Input data below:

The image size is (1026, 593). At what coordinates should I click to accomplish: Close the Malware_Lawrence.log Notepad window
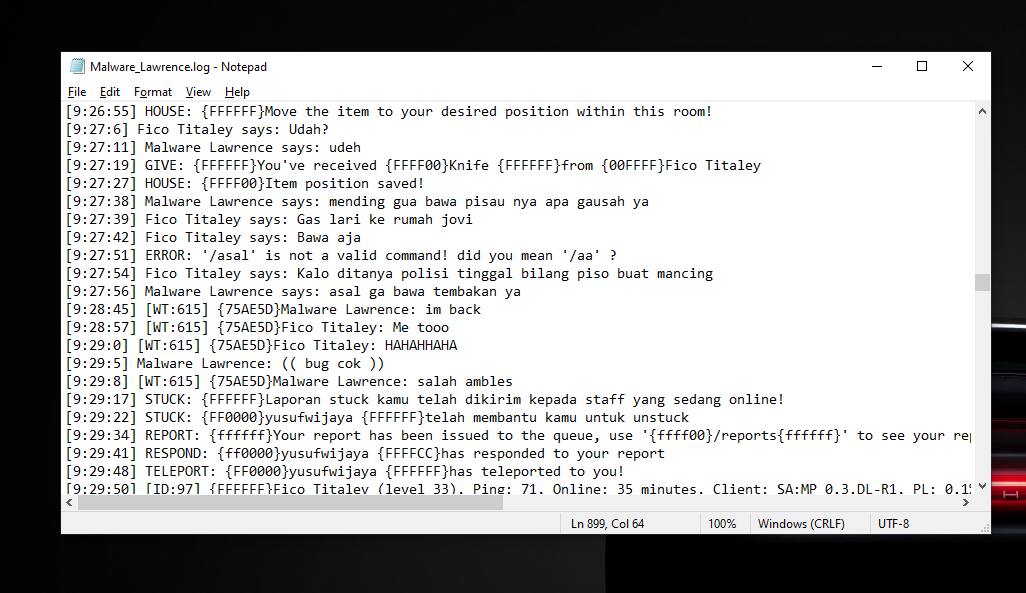[968, 66]
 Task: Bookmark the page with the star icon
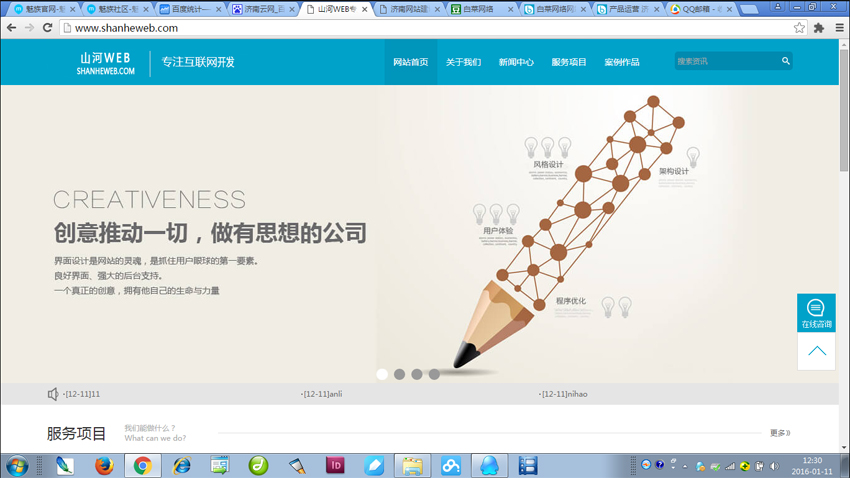point(799,28)
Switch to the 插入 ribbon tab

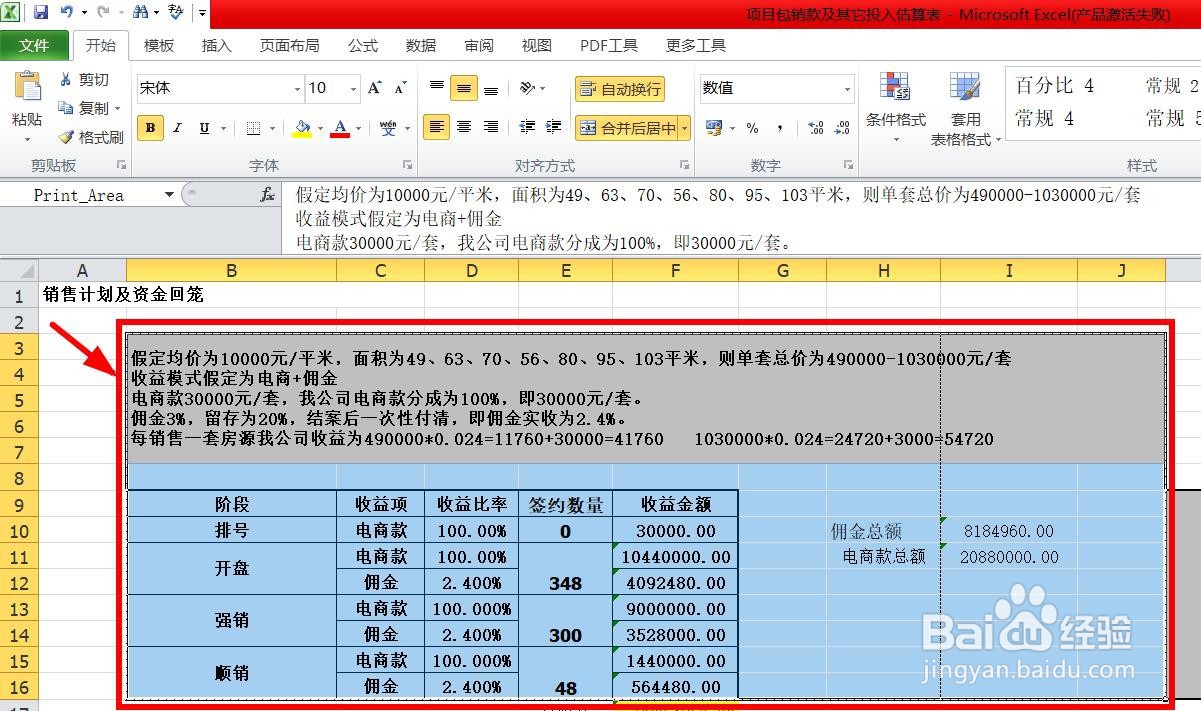tap(216, 45)
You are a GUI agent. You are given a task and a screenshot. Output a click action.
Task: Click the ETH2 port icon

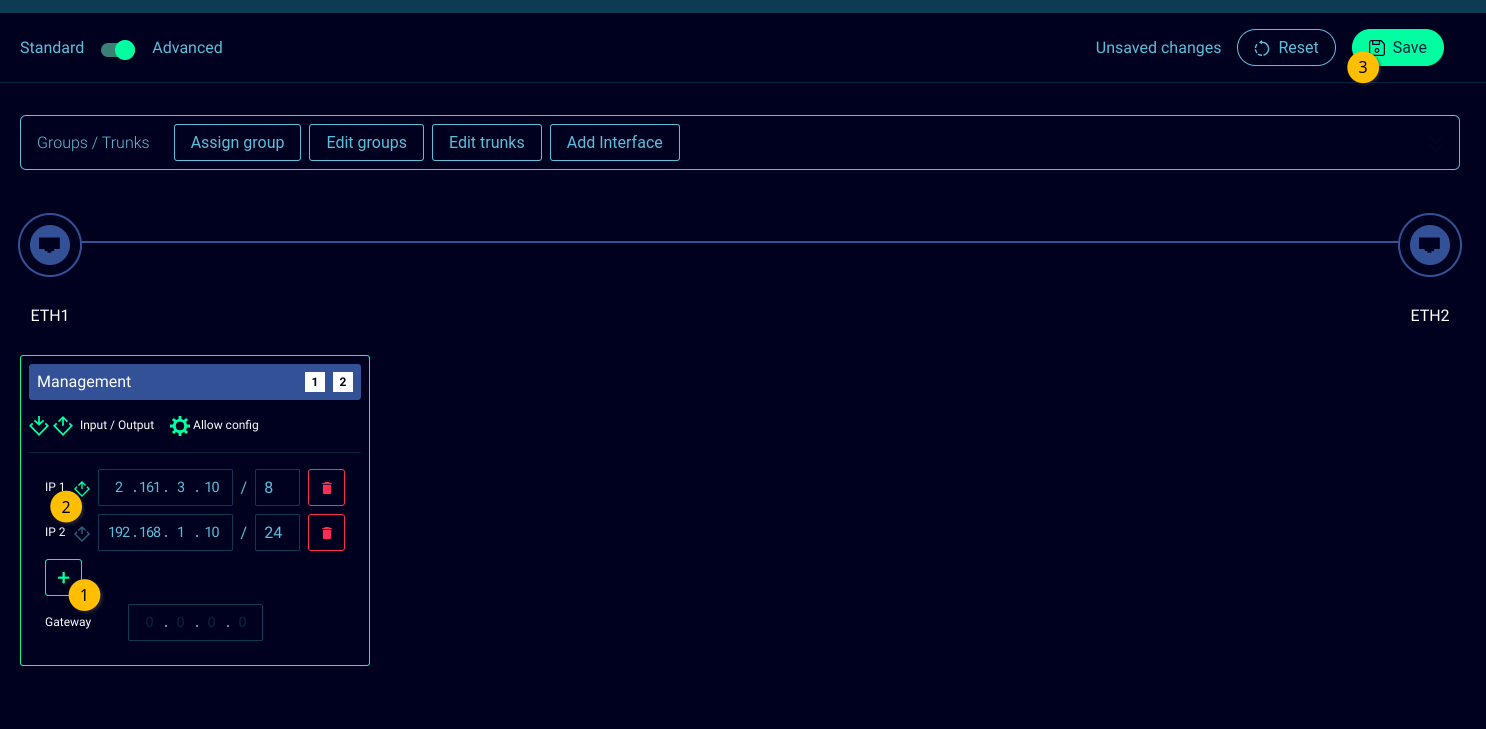pyautogui.click(x=1429, y=244)
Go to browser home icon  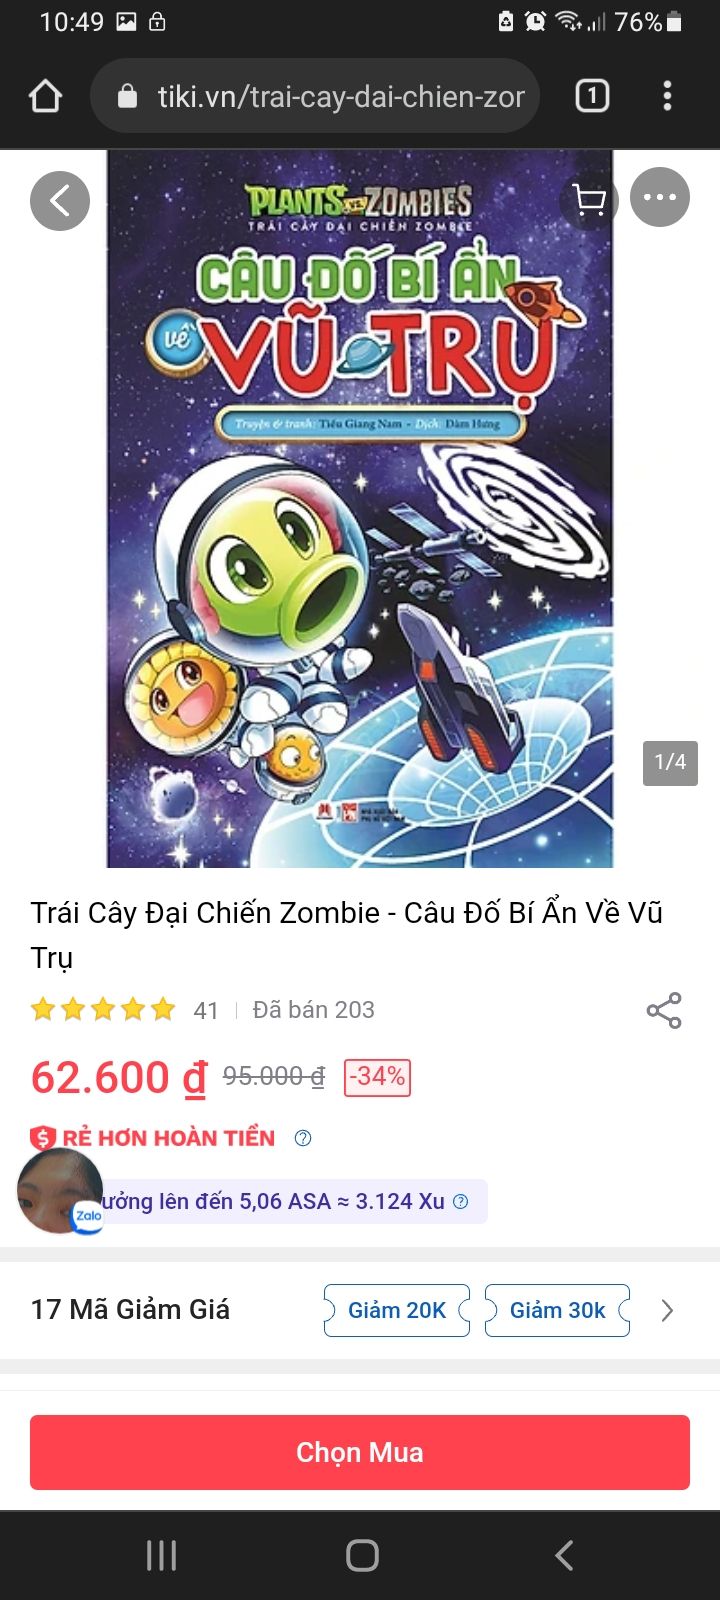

End of Input data.

• [Work task]:
Produce an exact copy of the lines from the line with "Switch to the 插入 ribbon tab" through the last line of the data above, both ends included. No pictures belong in it.

• [Output for this exercise]:
Switch to the 插入 ribbon tab

tap(216, 45)
You are a GUI agent. You are given a task and a screenshot. Output a click action.
Task: Click the ETH2 port icon

pyautogui.click(x=1429, y=244)
Go to browser home icon  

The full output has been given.